(Challenges):
- A) Answer these questions from the bird joins activity instructions, one answer per line, marked (i), (ii), (iii):
(i) What should the new GitHub repo be called?
(ii) Under what file name should the new .qmd be saved?
(iii) What name should the data frame updated by the left joins be stored as?
- B) List every name that the bird joins activity instructions say to store the data sets as when they are read in.
- C) Write the next part of the bird joins activity instructions, picking up after their final sentence.

(Excerpted text):
-- Start --

Setup

  • Create a new repo on GitHub called eds221-day7-activities
  • Clone to make a version controlled R Project
  • Add subfolders data, R and figs
  • Familiarize yourself with the contents, data files, and variables from this data package on EDI
  • Download the entire Zip Archive for the package
  • Copy all 4 files to your data folder

Task 1: Joins on birds

In this section, you’ll test and explore a number of different joins.

  • Create a new .qmd in your R folder saved as bird_joins.qmd
  • Read in the data sets and store the data frames as bird_observations, sites, surveys, and taxalist (it should be clear from the raw file names which is which)
  • Create a subset of bird_observations called birds_subset that only contains observations for birds with species id “BHCO” and “RWBL”, and from sites with site ID “LI-W” and “NU-C”

Left join practice

  • Use left join(s) to update birds_subset so that it also includes sites and taxalist information. For each join, include an explicit argument saying which variable you are joining by (even if it will just assume the correct one for you). Store the updated data frame as birds_left. Make sure to look at the output - is what it contains consistent with what you expected it to contain?

Full join practice

  • First, answer: what do you expect a full_join() between birds_subset and sites to contain?

-- End --

(Listed entries):
-- Start --

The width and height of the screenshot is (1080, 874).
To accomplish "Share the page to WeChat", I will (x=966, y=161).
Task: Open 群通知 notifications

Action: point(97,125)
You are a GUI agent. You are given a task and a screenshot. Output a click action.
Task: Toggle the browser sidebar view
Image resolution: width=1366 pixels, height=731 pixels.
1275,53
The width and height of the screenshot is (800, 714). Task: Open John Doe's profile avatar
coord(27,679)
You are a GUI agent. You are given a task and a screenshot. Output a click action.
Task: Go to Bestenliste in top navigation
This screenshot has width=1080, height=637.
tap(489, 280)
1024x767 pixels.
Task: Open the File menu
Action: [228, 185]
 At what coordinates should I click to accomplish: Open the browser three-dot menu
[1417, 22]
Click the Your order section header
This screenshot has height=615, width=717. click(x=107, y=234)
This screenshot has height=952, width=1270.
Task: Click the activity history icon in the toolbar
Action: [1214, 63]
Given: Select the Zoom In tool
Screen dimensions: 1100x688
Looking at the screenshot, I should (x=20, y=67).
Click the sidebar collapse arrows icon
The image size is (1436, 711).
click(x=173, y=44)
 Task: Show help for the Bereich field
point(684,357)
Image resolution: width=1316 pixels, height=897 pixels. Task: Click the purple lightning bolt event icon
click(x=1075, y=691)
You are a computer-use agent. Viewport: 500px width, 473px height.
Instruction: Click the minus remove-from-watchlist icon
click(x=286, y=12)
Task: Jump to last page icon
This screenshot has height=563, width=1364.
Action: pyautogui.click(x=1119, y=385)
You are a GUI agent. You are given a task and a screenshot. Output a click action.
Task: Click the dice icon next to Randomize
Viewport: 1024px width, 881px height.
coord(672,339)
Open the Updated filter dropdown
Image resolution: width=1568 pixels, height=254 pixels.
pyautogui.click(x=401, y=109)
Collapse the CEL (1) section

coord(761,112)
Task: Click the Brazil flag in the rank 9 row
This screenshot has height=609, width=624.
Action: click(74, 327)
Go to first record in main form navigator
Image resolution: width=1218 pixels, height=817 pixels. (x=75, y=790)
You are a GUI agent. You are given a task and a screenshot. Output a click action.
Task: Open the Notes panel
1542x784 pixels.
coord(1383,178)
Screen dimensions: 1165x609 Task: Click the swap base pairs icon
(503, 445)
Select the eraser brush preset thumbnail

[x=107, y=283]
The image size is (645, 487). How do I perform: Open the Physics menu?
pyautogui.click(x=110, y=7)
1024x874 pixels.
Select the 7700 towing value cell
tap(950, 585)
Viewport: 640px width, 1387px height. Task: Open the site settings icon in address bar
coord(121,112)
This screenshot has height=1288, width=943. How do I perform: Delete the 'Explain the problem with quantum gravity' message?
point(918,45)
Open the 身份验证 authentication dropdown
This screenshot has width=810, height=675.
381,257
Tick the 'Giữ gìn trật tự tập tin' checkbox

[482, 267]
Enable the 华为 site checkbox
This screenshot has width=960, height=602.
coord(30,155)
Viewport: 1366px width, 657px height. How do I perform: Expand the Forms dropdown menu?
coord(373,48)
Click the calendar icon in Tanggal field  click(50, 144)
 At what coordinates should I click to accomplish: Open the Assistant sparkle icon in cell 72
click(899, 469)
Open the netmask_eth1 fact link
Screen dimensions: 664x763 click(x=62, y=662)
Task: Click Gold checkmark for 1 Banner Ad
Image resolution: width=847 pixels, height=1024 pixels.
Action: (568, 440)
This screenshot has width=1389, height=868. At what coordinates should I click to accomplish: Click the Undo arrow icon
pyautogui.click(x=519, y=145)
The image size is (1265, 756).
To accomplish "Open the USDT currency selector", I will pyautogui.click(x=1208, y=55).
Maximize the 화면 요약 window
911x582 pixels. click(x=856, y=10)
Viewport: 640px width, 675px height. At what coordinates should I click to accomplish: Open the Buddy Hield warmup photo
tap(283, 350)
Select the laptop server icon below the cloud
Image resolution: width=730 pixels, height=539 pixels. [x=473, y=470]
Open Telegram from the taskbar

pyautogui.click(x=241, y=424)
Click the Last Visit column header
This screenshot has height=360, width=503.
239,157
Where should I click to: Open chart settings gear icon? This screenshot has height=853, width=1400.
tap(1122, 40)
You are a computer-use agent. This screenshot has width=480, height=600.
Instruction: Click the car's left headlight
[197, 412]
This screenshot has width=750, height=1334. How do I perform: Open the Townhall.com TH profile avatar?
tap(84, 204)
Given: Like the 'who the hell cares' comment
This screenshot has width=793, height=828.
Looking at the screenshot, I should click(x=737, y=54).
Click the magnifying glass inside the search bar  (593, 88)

-- End --

(Answers to the exercise):
- A)
(i) eds221-day7-activities
(ii) bird_joins.qmd
(iii) birds_left

- B) bird_observations, sites, surveys, taxalist

- C)
  • Write code to full_join the birds_subset and sites data into a new object called birds_full. Explicitly include the variable you’re joining by. Look at the output. Is it what you expected?

Task 2: Data wrangling and visualization with birds

Continue in your same .qmd that you created for Task 1

  • Starting with your birds object, rename the notes column to bird_obs_notes (so this doesn’t conflict with notes in the surveys dataset

  • Then, create a subset that contains all observations in the birds dataset, joins the taxonomic, site and survey information to it, and is finally limited to only columns survey_date, common_name, park_name, and bird_count. You can decide the order that you want to create this in (e.g. limit the columns first, then join, or the other way around).

  • Use lubridate::month() to add a new column called survey_month, containing only the month number. Then, convert the month number to a factor (again within mutate())

  • Learn a new function on your own! Use dplyr::relocate() to move the new survey_month column to immediately after the survey_date column. You can do this in a separate code chunk, or pipe straight into it from your existing code.

  • Find the total number of birds observed by park and month (i.e., you’ll group_by(park_name, survey_month))

  • Filter to only include parks “Lindo”, “Orme”, “Palomino” and “Sonrisa”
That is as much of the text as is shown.